From the court order below, reproduce the passage running from "Rule is made" through "judgment. Petition allowed.", switching "six months" to "three months".

- _PAGE EXCERPT_
+++

Rule is made absolute. No order as to cost. 14. Taking into consideration the age of the litigation and taking into consideration that for all these years the petitioner is having a hanging sword over his head it is directed that the Deputy Collector shall give due priority to the matter to decide the same as early as possible but not later than six months from the date of receipt of certified copy of this judgment. Petition allowed.

+++

[Pixel coordinate grounding data]
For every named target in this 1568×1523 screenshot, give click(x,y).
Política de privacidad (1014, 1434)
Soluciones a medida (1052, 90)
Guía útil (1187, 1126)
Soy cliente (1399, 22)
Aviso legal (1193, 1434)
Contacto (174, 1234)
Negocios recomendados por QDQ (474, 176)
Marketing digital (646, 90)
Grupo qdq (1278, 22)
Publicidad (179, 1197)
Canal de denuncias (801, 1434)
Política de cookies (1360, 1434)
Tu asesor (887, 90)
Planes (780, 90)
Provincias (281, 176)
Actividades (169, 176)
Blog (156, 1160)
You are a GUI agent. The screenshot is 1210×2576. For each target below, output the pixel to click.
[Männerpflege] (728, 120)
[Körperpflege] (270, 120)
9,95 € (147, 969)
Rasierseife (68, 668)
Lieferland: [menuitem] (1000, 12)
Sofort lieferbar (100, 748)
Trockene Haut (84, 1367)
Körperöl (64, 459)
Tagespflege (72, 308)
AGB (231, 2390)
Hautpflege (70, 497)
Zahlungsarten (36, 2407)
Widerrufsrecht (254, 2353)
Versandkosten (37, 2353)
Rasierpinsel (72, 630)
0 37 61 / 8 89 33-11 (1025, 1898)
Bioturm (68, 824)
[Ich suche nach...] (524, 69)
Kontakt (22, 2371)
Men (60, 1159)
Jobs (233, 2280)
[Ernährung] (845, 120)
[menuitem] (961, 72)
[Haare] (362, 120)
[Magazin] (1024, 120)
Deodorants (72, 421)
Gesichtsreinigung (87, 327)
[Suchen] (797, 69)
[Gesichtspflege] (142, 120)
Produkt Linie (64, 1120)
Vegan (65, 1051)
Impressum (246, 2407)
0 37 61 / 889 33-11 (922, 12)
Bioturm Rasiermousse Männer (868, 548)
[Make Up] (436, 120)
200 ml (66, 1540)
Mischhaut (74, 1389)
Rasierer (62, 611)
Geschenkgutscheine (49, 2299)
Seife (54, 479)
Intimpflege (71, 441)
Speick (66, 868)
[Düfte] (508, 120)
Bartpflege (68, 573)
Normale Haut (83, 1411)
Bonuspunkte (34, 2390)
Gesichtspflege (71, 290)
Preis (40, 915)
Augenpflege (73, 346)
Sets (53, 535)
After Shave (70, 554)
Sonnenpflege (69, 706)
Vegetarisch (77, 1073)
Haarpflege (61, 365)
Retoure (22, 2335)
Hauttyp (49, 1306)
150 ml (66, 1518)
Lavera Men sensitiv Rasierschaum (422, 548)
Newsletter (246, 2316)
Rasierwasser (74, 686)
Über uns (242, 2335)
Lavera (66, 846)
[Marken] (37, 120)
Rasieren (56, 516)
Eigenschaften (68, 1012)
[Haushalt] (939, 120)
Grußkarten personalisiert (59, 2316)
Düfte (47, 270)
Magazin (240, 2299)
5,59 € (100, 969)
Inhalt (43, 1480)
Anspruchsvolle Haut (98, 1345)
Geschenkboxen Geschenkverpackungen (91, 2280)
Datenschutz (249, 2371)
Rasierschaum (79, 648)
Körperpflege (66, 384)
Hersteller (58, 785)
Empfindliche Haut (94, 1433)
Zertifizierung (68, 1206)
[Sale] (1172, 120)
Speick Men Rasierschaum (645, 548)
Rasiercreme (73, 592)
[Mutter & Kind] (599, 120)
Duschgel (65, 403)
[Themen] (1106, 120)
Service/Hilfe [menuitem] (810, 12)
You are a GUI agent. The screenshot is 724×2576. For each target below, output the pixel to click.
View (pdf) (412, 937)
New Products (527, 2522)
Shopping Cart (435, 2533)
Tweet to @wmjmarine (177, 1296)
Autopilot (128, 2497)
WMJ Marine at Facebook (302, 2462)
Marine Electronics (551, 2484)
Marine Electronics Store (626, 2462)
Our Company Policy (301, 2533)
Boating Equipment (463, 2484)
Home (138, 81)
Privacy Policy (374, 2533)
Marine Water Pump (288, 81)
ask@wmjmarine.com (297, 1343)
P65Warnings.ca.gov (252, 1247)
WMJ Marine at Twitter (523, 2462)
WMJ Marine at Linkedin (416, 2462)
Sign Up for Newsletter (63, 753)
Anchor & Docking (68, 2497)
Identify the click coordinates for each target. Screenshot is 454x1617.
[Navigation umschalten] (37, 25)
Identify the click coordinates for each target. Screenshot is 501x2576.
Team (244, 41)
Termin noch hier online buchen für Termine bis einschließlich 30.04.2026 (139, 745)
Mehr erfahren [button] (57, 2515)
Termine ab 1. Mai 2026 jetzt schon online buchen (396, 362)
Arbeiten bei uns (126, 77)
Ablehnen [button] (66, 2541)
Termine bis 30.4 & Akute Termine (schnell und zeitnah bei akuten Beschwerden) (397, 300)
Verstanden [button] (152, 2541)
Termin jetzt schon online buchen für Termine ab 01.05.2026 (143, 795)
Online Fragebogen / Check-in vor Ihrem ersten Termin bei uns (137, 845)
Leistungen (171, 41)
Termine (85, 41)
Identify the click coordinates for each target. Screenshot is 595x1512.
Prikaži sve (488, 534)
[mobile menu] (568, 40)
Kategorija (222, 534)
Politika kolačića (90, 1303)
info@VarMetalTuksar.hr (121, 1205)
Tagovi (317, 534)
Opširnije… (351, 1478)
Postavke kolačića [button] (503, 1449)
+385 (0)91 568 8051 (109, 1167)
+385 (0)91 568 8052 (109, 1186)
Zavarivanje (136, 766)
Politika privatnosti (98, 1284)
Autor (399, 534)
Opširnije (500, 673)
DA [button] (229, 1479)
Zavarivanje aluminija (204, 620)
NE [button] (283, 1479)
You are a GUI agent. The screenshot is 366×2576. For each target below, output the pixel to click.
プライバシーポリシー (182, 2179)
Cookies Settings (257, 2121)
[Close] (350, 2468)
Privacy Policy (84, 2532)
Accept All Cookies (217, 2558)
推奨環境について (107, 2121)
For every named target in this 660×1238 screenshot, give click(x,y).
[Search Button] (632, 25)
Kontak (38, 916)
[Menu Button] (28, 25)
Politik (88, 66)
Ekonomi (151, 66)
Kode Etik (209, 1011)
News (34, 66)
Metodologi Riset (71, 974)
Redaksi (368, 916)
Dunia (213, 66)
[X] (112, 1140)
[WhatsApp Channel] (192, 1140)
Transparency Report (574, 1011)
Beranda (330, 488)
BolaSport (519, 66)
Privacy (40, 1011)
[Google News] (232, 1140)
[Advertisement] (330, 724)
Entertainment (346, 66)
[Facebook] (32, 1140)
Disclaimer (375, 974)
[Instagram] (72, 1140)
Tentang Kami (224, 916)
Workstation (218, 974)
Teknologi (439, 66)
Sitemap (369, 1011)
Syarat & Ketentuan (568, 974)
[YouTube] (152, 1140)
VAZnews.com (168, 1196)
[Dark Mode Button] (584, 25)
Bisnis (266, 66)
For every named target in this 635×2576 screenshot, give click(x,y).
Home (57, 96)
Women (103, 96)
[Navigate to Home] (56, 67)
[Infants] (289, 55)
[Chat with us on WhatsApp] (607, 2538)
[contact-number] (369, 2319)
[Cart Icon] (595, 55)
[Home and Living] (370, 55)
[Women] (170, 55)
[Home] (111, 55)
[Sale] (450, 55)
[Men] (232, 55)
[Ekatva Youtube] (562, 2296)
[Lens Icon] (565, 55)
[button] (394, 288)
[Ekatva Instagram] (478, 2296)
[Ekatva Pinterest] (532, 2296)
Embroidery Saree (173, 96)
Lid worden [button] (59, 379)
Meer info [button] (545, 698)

+++

- _SOLUTION TO THIS TASK_
Rule is made absolute. No order as to cost. 14. Taking into consideration the age of the litigation and taking into consideration that for all these years the petitioner is having a hanging sword over his head it is directed that the Deputy Collector shall give due priority to the matter to decide the same as early as possible but not later than three months from the date of receipt of certified copy of this judgment. Petition allowed.